Critics of the Canadian study have pointed out that the experimental animals were exposed to doses of saccharin far in excess of human consumption levels. The relevance of animal studies to man has also been questioned. Several facts must be kept in mind when evaluating these criticisms:
First, when a chemical at high dose is found to cause tumors in animals, decreasing doses of the chemical generally induce progressively fewer tumors. This dose-response relationship enables scientists to overcome the practical problems of large-scale studies by conducting high-dose experiments with a small number of animals to amplify any responses, and extrapolating the findings to lower dosages.
Second, most chemicals do not cause cancer in rats, mice, or other species, even when given in very large amounts over a lifetime. Further, with the possible exception of trivalent arsenic, all chemicals that have been shown to cause cancer in man are carcinogenic in rats or mice. Therefore, positive findings in an animal system must not be taken lightly.

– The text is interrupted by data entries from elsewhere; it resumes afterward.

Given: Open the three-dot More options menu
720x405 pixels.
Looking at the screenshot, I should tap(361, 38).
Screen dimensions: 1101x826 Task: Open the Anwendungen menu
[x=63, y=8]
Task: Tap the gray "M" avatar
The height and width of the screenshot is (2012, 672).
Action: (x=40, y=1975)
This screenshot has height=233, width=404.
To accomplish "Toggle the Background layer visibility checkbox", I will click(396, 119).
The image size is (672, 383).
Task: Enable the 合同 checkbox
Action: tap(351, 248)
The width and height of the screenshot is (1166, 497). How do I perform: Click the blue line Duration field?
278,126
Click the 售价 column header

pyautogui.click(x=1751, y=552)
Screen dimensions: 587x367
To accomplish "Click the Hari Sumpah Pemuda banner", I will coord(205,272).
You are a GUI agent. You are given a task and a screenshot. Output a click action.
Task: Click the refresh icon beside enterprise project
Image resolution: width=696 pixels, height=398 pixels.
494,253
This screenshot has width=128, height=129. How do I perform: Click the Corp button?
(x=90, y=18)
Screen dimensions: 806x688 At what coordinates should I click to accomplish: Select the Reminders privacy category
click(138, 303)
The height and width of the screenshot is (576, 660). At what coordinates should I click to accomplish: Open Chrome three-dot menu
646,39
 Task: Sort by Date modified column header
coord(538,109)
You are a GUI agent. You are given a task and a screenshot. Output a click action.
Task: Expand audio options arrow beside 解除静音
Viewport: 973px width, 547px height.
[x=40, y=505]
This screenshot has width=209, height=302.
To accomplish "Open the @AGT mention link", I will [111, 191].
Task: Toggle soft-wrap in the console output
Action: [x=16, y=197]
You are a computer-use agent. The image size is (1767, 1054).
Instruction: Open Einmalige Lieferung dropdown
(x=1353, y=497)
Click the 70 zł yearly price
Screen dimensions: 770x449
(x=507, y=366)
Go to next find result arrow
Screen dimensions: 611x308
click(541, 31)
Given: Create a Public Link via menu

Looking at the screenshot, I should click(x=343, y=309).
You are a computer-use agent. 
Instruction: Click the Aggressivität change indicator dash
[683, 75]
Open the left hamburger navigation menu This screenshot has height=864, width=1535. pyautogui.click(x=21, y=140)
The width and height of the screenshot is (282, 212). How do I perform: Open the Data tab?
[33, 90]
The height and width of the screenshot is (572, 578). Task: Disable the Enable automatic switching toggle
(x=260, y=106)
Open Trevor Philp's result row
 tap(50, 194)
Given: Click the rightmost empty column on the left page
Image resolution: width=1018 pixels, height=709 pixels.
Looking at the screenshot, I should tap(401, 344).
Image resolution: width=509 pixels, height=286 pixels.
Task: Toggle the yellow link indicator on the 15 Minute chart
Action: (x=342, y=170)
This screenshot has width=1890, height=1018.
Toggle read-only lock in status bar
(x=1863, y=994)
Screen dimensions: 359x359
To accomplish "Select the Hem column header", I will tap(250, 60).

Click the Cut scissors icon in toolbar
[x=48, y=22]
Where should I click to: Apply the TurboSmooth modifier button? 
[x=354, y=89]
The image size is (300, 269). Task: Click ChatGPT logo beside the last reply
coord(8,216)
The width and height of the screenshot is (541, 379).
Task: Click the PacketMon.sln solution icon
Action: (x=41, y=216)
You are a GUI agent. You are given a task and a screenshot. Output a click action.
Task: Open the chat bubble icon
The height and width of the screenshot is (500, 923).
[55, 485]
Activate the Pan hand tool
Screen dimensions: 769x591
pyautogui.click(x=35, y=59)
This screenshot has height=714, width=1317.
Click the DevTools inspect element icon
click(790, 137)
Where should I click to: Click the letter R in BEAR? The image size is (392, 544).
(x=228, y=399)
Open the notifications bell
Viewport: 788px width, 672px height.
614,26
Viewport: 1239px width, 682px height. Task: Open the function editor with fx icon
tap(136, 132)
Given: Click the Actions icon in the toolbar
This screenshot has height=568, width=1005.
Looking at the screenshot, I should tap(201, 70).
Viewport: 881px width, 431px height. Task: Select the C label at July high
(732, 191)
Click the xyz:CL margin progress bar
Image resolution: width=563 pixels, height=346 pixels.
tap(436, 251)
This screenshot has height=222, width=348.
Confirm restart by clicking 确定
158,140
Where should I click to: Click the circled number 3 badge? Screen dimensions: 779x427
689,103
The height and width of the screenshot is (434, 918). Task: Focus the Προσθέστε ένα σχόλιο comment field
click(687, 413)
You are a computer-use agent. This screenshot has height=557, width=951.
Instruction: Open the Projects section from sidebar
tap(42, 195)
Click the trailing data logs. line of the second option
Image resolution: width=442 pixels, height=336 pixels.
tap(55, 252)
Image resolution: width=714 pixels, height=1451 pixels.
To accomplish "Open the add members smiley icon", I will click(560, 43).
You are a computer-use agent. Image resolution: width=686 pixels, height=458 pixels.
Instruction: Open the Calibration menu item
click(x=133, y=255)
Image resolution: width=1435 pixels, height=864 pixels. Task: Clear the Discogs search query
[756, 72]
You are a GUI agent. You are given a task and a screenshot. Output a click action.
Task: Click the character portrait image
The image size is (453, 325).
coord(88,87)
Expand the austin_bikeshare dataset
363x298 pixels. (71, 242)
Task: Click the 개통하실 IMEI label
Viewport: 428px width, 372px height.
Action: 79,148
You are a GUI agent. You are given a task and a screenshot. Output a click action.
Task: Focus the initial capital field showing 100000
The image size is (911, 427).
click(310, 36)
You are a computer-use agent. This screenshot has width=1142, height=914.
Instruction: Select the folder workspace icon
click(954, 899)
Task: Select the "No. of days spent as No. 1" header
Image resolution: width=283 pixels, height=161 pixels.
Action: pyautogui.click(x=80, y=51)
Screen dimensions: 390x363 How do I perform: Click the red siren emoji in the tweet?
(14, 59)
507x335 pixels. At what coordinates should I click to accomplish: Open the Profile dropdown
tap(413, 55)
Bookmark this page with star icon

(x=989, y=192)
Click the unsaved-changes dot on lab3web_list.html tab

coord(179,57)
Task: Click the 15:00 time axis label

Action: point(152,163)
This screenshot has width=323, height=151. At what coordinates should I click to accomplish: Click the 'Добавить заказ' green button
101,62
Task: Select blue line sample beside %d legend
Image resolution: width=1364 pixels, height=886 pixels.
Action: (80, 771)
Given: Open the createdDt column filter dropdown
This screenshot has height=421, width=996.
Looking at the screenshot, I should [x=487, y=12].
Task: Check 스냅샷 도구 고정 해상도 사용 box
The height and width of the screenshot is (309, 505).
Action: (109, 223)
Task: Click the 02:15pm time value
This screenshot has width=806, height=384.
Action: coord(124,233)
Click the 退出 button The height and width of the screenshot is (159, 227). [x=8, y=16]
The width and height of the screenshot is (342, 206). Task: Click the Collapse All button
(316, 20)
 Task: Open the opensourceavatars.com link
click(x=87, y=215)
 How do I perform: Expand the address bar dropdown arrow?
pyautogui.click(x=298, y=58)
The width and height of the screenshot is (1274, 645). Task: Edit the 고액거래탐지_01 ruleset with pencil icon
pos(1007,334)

Third, rapid and inexpensive tests have been developed in recent years to measure the capacity of chemicals to induce mutations in bacteria. Of the chemicals that have been tested in one microbial system, 90 per cent of those that scored positive for mutagenicity were also found to induce tumors when studied in animals. In light of this high correlation between mutagenicity and carcinogenicity, test systems for mutagenicity are being used increasingly to identify potentially toxic substances early in product development. Recent reports do indicate that saccharin-containing products produce mutations in test systems.
Fourth, although studies of human populations to date have not provided evidence linking saccharin with bladder cancer, it must be rembered that heavy intake of this additive in diet drinks has only occurred in relatively recent years. In man, a latent period measured sometimes in years and sometimes in decades is often observed between exposure to a carcinogen and clinical evidence of cancer. In the case of cigarette smoking, its relation to lung cancer was established only after decades of exposure by human populations.
While one cannot extrapolate automatically from animal studies to man, the Canadian, findings on saccharin should lead a prudent person to avoid unnecessary consumption of this artificial sweetener. Although the magnitude of the risk entailed by exposure to saccharin will likely not be known for many years, it must be asked whether this is a risk worth taking. There are, of course, cases where the risks are outweighed by the potential benefits--for example, certain chemotherapeutic drugs are used to treat advanced cancer, even though they carry a risk of inducing cancer. However, artificial sweeteners and many other food additives clearly are not essential for most people.
Moreover, since saccharin is contained not only in diet drinks but also in large numbers of foods and toothpastes, it is difficult for the individual to avoid ingestion of this additive without governmental intervention. The FDA's action on saccharin is therefore well advised as prudent preventive medicine. Its further decision to permit the sweetener to be sold as a nonprescription drug recognizes the fact that there may well be people for whom the benefits of taking the sweetener exceed its possible risks.
Howard H. Hiatt is dean of the School of Public Health.
Brian MacMahon is chairman of the Epidemiology Department at the School of Public Health.
Jay A. Winsten is head of the Office of Health Policy Information at the School of Public Health.
The authors are expressing personal views.